**Dataset excerpts:**
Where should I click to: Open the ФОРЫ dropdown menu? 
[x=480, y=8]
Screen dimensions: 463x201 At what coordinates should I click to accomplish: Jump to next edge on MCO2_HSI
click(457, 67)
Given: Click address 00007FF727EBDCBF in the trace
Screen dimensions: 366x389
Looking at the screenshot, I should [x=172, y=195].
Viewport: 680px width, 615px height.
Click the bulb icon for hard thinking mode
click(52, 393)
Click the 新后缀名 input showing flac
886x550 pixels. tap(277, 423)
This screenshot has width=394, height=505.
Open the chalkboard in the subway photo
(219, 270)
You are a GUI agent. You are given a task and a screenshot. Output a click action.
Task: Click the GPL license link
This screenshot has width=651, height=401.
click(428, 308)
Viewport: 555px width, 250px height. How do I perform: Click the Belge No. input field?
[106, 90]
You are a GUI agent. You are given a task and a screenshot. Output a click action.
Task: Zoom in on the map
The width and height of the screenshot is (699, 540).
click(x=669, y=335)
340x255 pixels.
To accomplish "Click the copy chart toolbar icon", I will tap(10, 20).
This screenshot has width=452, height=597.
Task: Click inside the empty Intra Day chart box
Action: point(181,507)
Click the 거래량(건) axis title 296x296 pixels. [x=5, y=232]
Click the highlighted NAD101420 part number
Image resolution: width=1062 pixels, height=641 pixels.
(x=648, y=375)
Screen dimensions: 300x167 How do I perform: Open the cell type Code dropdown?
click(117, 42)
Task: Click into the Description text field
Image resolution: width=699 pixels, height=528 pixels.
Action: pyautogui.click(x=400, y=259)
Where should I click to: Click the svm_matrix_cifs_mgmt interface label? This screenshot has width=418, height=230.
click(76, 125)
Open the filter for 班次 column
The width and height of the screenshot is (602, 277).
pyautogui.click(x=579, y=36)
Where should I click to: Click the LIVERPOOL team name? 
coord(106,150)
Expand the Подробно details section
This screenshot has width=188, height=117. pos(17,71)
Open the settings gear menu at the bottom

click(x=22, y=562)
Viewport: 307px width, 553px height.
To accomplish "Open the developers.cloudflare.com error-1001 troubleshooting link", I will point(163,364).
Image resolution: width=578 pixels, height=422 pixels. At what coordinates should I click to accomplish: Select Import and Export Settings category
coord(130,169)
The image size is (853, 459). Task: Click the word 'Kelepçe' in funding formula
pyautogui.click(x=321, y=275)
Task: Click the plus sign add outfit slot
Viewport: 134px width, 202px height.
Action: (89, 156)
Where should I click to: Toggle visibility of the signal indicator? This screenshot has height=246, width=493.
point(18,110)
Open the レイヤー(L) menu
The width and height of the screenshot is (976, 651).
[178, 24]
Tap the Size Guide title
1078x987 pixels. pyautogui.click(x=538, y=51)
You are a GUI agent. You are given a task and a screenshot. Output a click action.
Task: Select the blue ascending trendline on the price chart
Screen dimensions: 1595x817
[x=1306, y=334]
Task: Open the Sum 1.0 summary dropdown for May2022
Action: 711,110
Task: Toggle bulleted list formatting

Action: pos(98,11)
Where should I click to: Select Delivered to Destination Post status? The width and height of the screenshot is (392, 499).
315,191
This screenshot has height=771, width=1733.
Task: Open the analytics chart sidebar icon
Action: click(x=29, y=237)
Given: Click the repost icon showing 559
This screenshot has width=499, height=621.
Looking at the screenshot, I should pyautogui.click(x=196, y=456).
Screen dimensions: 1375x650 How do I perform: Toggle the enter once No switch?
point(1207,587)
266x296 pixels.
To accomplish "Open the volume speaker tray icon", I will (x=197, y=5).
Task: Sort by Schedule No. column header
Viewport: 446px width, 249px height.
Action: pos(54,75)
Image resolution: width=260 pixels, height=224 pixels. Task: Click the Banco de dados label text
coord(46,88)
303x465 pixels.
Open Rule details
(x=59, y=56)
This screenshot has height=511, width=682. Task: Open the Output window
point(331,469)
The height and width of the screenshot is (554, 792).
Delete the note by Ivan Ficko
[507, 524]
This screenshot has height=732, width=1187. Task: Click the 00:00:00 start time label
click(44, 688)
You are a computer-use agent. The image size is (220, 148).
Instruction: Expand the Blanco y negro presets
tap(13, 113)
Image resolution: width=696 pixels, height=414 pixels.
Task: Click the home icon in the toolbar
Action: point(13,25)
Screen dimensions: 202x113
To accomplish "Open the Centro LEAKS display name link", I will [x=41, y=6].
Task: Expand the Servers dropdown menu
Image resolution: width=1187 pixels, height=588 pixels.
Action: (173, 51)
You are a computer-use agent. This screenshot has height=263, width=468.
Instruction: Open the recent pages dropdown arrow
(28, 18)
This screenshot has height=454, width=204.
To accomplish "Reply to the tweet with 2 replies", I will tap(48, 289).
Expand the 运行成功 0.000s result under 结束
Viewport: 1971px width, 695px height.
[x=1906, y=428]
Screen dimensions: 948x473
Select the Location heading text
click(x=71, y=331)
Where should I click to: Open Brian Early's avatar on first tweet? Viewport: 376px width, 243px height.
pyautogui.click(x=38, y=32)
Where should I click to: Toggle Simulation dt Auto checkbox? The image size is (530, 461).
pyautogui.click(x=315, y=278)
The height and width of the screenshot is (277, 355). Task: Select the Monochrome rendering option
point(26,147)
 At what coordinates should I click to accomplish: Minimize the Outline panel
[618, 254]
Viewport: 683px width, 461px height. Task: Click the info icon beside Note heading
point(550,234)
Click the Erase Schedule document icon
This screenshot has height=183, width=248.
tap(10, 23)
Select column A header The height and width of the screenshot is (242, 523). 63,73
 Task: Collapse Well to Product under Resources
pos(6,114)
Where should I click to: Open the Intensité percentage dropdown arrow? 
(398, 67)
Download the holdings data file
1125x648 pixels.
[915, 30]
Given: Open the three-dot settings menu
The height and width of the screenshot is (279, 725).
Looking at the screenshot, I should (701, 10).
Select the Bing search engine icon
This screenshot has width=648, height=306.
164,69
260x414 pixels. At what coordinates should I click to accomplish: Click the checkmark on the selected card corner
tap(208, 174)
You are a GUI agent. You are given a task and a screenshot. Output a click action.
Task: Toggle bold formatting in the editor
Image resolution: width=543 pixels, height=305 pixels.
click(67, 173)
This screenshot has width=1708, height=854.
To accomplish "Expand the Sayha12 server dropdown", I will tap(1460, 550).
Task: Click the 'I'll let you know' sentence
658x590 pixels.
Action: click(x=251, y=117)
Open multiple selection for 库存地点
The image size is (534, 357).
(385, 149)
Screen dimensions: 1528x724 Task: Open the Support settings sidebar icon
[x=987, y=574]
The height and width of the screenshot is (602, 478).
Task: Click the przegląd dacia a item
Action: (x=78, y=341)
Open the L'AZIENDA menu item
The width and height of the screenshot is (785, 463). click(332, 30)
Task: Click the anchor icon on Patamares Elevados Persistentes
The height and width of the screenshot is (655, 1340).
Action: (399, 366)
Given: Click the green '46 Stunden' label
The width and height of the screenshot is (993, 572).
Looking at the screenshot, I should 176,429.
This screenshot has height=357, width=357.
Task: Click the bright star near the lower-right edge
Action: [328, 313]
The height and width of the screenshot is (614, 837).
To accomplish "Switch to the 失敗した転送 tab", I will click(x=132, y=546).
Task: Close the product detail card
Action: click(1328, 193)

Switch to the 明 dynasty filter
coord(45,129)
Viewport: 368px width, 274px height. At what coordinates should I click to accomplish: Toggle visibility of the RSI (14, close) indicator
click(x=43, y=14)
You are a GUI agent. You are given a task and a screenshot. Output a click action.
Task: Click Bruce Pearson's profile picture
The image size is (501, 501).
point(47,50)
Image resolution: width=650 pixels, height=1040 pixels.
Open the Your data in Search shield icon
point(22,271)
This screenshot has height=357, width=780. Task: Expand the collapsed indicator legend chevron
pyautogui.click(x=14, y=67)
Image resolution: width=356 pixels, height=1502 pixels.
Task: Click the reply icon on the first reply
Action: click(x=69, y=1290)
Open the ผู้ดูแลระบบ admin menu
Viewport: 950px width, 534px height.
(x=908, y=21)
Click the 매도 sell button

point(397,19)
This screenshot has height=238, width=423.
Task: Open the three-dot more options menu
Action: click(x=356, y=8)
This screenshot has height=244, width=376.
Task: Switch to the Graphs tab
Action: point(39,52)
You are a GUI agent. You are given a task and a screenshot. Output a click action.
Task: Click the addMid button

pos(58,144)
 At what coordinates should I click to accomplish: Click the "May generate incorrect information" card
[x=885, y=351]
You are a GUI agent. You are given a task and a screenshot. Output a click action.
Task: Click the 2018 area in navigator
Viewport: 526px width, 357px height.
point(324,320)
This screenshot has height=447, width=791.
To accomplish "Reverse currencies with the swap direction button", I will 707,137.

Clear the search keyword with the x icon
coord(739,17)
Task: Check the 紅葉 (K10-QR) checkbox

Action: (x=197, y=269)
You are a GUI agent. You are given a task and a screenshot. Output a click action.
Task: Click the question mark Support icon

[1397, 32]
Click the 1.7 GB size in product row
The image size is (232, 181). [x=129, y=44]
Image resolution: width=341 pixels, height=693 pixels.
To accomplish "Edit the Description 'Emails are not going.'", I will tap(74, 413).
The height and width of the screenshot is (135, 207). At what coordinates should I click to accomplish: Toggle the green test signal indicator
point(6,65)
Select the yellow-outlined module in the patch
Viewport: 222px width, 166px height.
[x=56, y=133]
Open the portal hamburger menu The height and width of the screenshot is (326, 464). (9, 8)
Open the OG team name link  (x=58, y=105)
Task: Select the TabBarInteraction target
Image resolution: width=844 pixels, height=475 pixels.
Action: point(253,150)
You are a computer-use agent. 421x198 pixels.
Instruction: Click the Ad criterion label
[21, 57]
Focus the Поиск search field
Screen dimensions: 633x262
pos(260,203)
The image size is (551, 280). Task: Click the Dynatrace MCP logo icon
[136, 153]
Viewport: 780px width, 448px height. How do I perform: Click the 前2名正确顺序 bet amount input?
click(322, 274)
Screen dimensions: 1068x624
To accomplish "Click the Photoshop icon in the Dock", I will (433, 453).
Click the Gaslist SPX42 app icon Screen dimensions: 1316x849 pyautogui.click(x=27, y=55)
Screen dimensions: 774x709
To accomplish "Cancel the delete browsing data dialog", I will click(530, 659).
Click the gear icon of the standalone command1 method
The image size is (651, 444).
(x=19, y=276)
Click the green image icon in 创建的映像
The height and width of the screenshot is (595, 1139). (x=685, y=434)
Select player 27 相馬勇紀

**Exercise objective:** Write out the records above exactly, from the opening line to the line with "Viewport: 680px width, 615px height.", including both, with nothing added.

**Reply to the exercise:**
Where should I click to: Open the ФОРЫ dropdown menu? 
[x=480, y=8]
Screen dimensions: 463x201 At what coordinates should I click to accomplish: Jump to next edge on MCO2_HSI
click(457, 67)
Given: Click address 00007FF727EBDCBF in the trace
Screen dimensions: 366x389
Looking at the screenshot, I should [x=172, y=195].
Viewport: 680px width, 615px height.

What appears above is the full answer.